Grand Tour (data visualisation)
The grand tour is a technique originally developed by Daniel Asimov 1980–85, which is used to explore multivariate statistical data by means of an animation. The animation, or "movie", consists of a series of distinct views of the data as seen from different directions, displayed on a computer screen, that appear to change continuously and that get closer and closer to all possible views. This allows a human- or computer-based evaluation of these views, with the goal of detecting patterns that will convey useful information about the data.
This technique is like what many museum visitors do when they encounter a complicated abstract sculpture: They walk around it to view it from all directions, in order to understand it better. The human visual system perceives visual information as a pattern on the retina, which is 2-dimensional. Thus walking around the sculpture to understand it better creates a temporal sequence of 2-dimensional images in the brain.

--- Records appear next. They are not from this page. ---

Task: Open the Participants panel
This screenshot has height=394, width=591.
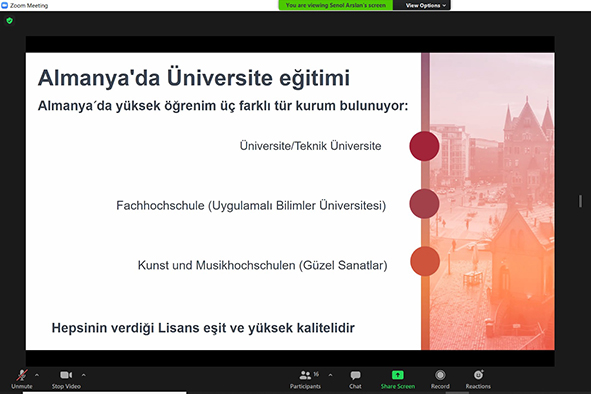Action: pyautogui.click(x=306, y=379)
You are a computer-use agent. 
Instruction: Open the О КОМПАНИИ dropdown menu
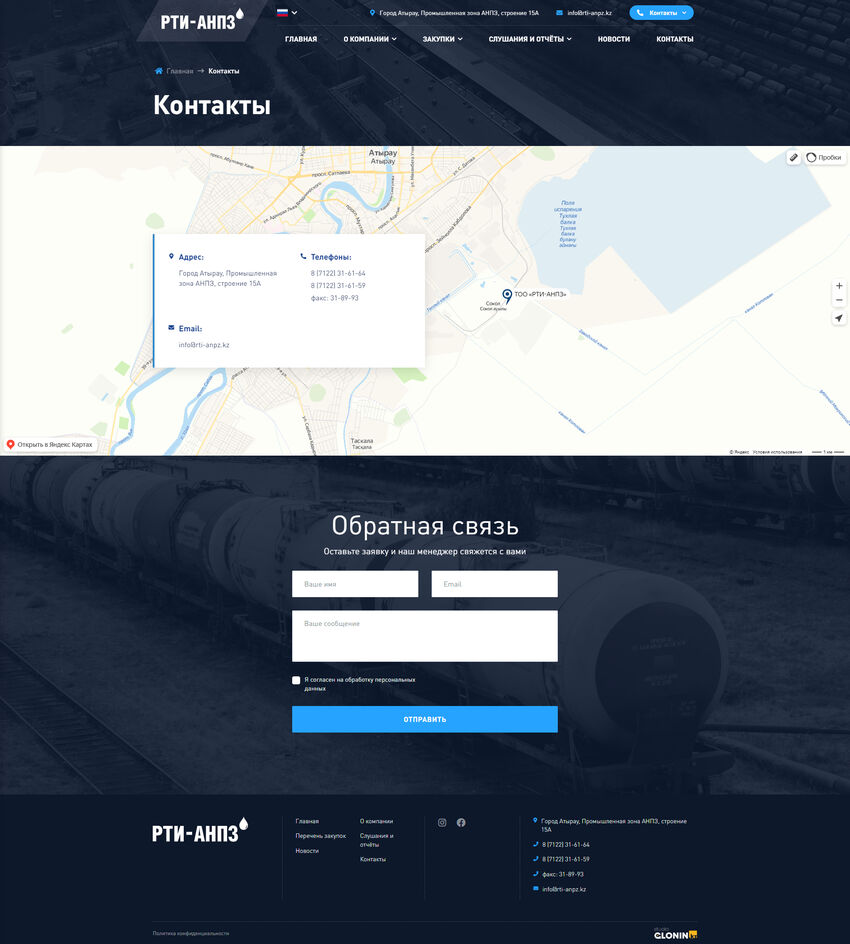coord(371,39)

The multivariate data that is the original input for any grand tour visualization is a (finite) set of points in some high-dimensional Euclidean space. This kind of set arises naturally when data is collected. Suppose that for some population of 1000 people, each person is asked to provide their age, height, weight, and number of nose hairs. Thus to each member of the population there is associated an ordered quadruple of numbers. Since n-dimensional Euclidean space is defined as all ordered n-tuples of numbers, this means that the data on 1000 people correspond to 1000 points in 4-dimensional Euclidean space.
The grand tour converts the spatial complexity of the multivariate data set into temporal complexity by using the relatively simple 2-dimensional views of the projected data as the individual frames of the movie. (These are sometimes called "data views".) The projections will ordinarily be chosen so as not to change too fast, which means that the movie of the data will appear continuous to a human observer.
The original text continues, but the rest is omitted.